**Task details:** Keeping every character in place, output all the data.

Stored records
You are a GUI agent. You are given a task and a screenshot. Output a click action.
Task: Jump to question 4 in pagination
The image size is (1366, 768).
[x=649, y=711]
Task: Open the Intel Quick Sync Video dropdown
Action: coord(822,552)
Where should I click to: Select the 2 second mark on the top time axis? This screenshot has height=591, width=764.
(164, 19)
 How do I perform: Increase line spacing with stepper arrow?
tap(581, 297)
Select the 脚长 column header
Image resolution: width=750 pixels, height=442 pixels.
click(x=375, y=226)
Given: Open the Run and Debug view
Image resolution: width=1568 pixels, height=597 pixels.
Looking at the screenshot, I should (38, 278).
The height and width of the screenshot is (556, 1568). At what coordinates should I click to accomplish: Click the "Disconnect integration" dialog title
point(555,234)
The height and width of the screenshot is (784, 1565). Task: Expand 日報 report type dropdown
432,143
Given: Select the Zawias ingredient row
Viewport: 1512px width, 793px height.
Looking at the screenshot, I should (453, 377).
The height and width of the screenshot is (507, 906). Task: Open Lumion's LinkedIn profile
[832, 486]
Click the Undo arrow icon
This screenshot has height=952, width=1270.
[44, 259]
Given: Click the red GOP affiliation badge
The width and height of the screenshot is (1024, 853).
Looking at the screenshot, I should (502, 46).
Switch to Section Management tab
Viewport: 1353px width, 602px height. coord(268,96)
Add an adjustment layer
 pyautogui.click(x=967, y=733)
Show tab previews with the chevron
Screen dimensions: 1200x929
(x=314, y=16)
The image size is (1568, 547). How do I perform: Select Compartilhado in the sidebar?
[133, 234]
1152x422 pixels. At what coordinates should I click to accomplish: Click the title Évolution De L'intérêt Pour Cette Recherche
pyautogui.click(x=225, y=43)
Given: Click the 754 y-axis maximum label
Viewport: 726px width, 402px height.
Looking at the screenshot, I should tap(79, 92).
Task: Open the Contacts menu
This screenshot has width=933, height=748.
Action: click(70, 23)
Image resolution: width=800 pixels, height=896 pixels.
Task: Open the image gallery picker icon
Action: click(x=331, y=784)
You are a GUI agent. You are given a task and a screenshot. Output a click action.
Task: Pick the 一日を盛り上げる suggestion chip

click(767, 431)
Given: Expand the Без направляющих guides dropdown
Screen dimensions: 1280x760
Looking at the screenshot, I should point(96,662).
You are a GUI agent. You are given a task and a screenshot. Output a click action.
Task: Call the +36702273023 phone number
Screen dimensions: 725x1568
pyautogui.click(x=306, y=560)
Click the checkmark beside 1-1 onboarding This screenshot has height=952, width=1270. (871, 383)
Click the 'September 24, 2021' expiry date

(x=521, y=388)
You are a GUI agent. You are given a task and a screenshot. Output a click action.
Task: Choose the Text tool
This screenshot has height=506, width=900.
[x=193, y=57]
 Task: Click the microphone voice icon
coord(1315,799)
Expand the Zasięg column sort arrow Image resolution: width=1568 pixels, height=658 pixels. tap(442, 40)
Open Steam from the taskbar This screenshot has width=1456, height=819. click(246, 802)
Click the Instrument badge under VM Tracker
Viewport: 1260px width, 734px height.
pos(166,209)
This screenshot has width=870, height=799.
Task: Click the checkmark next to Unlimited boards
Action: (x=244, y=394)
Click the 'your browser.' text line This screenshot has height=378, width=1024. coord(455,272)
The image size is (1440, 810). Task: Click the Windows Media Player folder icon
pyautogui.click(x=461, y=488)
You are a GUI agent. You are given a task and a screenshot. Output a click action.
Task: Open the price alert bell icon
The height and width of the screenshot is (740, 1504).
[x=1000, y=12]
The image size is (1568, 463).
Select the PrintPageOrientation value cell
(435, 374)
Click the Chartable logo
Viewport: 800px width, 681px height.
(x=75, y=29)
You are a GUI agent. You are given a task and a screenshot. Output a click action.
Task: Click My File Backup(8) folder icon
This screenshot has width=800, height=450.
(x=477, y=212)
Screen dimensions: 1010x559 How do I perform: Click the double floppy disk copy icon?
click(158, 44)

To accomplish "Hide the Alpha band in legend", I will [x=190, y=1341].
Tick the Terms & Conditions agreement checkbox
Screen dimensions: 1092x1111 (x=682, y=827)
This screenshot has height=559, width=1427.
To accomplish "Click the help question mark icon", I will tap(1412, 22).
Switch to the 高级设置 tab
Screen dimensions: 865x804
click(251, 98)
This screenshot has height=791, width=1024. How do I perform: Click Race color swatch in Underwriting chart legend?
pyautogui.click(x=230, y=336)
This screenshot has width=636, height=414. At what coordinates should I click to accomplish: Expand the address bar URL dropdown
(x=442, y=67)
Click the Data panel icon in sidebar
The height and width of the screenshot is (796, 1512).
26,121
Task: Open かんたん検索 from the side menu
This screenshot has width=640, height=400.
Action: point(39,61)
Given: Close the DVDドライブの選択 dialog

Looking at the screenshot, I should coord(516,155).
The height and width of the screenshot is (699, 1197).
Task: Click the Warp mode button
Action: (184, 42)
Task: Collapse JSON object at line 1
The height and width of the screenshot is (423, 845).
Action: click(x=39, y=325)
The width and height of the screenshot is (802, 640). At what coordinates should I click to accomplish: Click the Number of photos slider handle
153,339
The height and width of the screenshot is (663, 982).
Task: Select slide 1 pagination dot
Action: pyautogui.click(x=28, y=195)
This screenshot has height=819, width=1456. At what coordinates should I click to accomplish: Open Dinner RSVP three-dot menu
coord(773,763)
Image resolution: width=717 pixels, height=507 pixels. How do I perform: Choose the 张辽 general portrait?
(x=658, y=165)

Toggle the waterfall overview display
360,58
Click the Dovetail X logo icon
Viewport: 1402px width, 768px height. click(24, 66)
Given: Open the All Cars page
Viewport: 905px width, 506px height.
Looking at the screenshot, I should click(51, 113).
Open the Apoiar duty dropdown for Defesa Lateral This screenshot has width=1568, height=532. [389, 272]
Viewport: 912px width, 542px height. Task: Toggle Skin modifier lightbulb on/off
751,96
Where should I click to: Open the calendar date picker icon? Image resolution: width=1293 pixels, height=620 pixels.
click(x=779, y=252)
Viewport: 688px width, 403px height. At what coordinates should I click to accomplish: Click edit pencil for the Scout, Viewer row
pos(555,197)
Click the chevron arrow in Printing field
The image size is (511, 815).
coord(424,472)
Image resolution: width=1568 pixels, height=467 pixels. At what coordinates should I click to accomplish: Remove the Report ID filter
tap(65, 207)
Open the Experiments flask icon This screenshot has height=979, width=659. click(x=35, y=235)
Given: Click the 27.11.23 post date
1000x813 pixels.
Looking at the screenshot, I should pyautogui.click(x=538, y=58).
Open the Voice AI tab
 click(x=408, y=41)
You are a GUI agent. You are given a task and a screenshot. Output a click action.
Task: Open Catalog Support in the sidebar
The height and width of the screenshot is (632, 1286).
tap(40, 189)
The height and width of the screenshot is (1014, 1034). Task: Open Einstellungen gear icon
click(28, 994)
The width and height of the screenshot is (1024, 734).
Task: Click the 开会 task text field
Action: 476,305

**Result of the exercise:**
You are a GUI agent. You are given a task and a screenshot. Output a click action.
Task: Jump to question 4 in pagination
The image size is (1366, 768).
[x=649, y=711]
Task: Open the Intel Quick Sync Video dropdown
Action: coord(822,552)
Where should I click to: Select the 2 second mark on the top time axis? This screenshot has height=591, width=764.
(164, 19)
 How do I perform: Increase line spacing with stepper arrow?
tap(581, 297)
Select the 脚长 column header
Image resolution: width=750 pixels, height=442 pixels.
click(x=375, y=226)
Given: Open the Run and Debug view
Image resolution: width=1568 pixels, height=597 pixels.
Looking at the screenshot, I should (38, 278).
The height and width of the screenshot is (556, 1568). At what coordinates should I click to accomplish: Click the "Disconnect integration" dialog title
point(555,234)
The height and width of the screenshot is (784, 1565). Task: Expand 日報 report type dropdown
432,143
Given: Select the Zawias ingredient row
Viewport: 1512px width, 793px height.
Looking at the screenshot, I should (453, 377).
The height and width of the screenshot is (507, 906). Task: Open Lumion's LinkedIn profile
[832, 486]
Click the Undo arrow icon
This screenshot has height=952, width=1270.
[44, 259]
Given: Click the red GOP affiliation badge
The width and height of the screenshot is (1024, 853).
Looking at the screenshot, I should (502, 46).
Switch to Section Management tab
Viewport: 1353px width, 602px height. coord(268,96)
Add an adjustment layer
 pyautogui.click(x=967, y=733)
Show tab previews with the chevron
Screen dimensions: 1200x929
(x=314, y=16)
The image size is (1568, 547). How do I perform: Select Compartilhado in the sidebar?
[133, 234]
1152x422 pixels. At what coordinates should I click to accomplish: Click the title Évolution De L'intérêt Pour Cette Recherche
pyautogui.click(x=225, y=43)
Given: Click the 754 y-axis maximum label
Viewport: 726px width, 402px height.
Looking at the screenshot, I should tap(79, 92).
Task: Open the Contacts menu
This screenshot has width=933, height=748.
Action: click(70, 23)
Image resolution: width=800 pixels, height=896 pixels.
Task: Open the image gallery picker icon
Action: click(x=331, y=784)
You are a GUI agent. You are given a task and a screenshot. Output a click action.
Task: Pick the 一日を盛り上げる suggestion chip

click(767, 431)
Given: Expand the Без направляющих guides dropdown
Screen dimensions: 1280x760
Looking at the screenshot, I should point(96,662).
You are a GUI agent. You are given a task and a screenshot. Output a click action.
Task: Call the +36702273023 phone number
Screen dimensions: 725x1568
pyautogui.click(x=306, y=560)
Click the checkmark beside 1-1 onboarding This screenshot has height=952, width=1270. (871, 383)
Click the 'September 24, 2021' expiry date

(x=521, y=388)
You are a GUI agent. You are given a task and a screenshot. Output a click action.
Task: Choose the Text tool
This screenshot has height=506, width=900.
[x=193, y=57]
 Task: Click the microphone voice icon
coord(1315,799)
Expand the Zasięg column sort arrow Image resolution: width=1568 pixels, height=658 pixels. tap(442, 40)
Open Steam from the taskbar This screenshot has width=1456, height=819. click(246, 802)
Click the Instrument badge under VM Tracker
Viewport: 1260px width, 734px height.
pos(166,209)
This screenshot has width=870, height=799.
Task: Click the checkmark next to Unlimited boards
Action: (x=244, y=394)
Click the 'your browser.' text line This screenshot has height=378, width=1024. coord(455,272)
The image size is (1440, 810). Task: Click the Windows Media Player folder icon
pyautogui.click(x=461, y=488)
You are a GUI agent. You are given a task and a screenshot. Output a click action.
Task: Open the price alert bell icon
The height and width of the screenshot is (740, 1504).
[x=1000, y=12]
The image size is (1568, 463).
Select the PrintPageOrientation value cell
(435, 374)
Click the Chartable logo
Viewport: 800px width, 681px height.
(x=75, y=29)
You are a GUI agent. You are given a task and a screenshot. Output a click action.
Task: Click My File Backup(8) folder icon
This screenshot has width=800, height=450.
(x=477, y=212)
Screen dimensions: 1010x559 How do I perform: Click the double floppy disk copy icon?
click(158, 44)

To accomplish "Hide the Alpha band in legend", I will [x=190, y=1341].
Tick the Terms & Conditions agreement checkbox
Screen dimensions: 1092x1111 (x=682, y=827)
This screenshot has height=559, width=1427.
To accomplish "Click the help question mark icon", I will tap(1412, 22).
Switch to the 高级设置 tab
Screen dimensions: 865x804
click(251, 98)
This screenshot has height=791, width=1024. How do I perform: Click Race color swatch in Underwriting chart legend?
pyautogui.click(x=230, y=336)
This screenshot has width=636, height=414. At what coordinates should I click to accomplish: Expand the address bar URL dropdown
(x=442, y=67)
Click the Data panel icon in sidebar
The height and width of the screenshot is (796, 1512).
26,121
Task: Open かんたん検索 from the side menu
This screenshot has width=640, height=400.
Action: point(39,61)
Given: Close the DVDドライブの選択 dialog

Looking at the screenshot, I should coord(516,155).
The height and width of the screenshot is (699, 1197).
Task: Click the Warp mode button
Action: (184, 42)
Task: Collapse JSON object at line 1
The height and width of the screenshot is (423, 845).
Action: click(x=39, y=325)
The width and height of the screenshot is (802, 640). At what coordinates should I click to accomplish: Click the Number of photos slider handle
153,339
The height and width of the screenshot is (663, 982).
Task: Select slide 1 pagination dot
Action: pyautogui.click(x=28, y=195)
This screenshot has height=819, width=1456. At what coordinates should I click to accomplish: Open Dinner RSVP three-dot menu
coord(773,763)
Image resolution: width=717 pixels, height=507 pixels. How do I perform: Choose the 张辽 general portrait?
(x=658, y=165)

Toggle the waterfall overview display
360,58
Click the Dovetail X logo icon
Viewport: 1402px width, 768px height. click(24, 66)
Given: Open the All Cars page
Viewport: 905px width, 506px height.
Looking at the screenshot, I should click(51, 113).
Open the Apoiar duty dropdown for Defesa Lateral This screenshot has width=1568, height=532. [389, 272]
Viewport: 912px width, 542px height. Task: Toggle Skin modifier lightbulb on/off
751,96
Where should I click to: Open the calendar date picker icon? Image resolution: width=1293 pixels, height=620 pixels.
click(x=779, y=252)
Viewport: 688px width, 403px height. At what coordinates should I click to accomplish: Click edit pencil for the Scout, Viewer row
pos(555,197)
Click the chevron arrow in Printing field
The image size is (511, 815).
coord(424,472)
Image resolution: width=1568 pixels, height=467 pixels. At what coordinates should I click to accomplish: Remove the Report ID filter
tap(65, 207)
Open the Experiments flask icon This screenshot has height=979, width=659. click(x=35, y=235)
Given: Click the 27.11.23 post date
1000x813 pixels.
Looking at the screenshot, I should pyautogui.click(x=538, y=58).
Open the Voice AI tab
 click(x=408, y=41)
You are a GUI agent. You are given a task and a screenshot. Output a click action.
Task: Open Catalog Support in the sidebar
The height and width of the screenshot is (632, 1286).
tap(40, 189)
The height and width of the screenshot is (1014, 1034). Task: Open Einstellungen gear icon
click(28, 994)
The width and height of the screenshot is (1024, 734).
Task: Click the 开会 task text field
Action: 476,305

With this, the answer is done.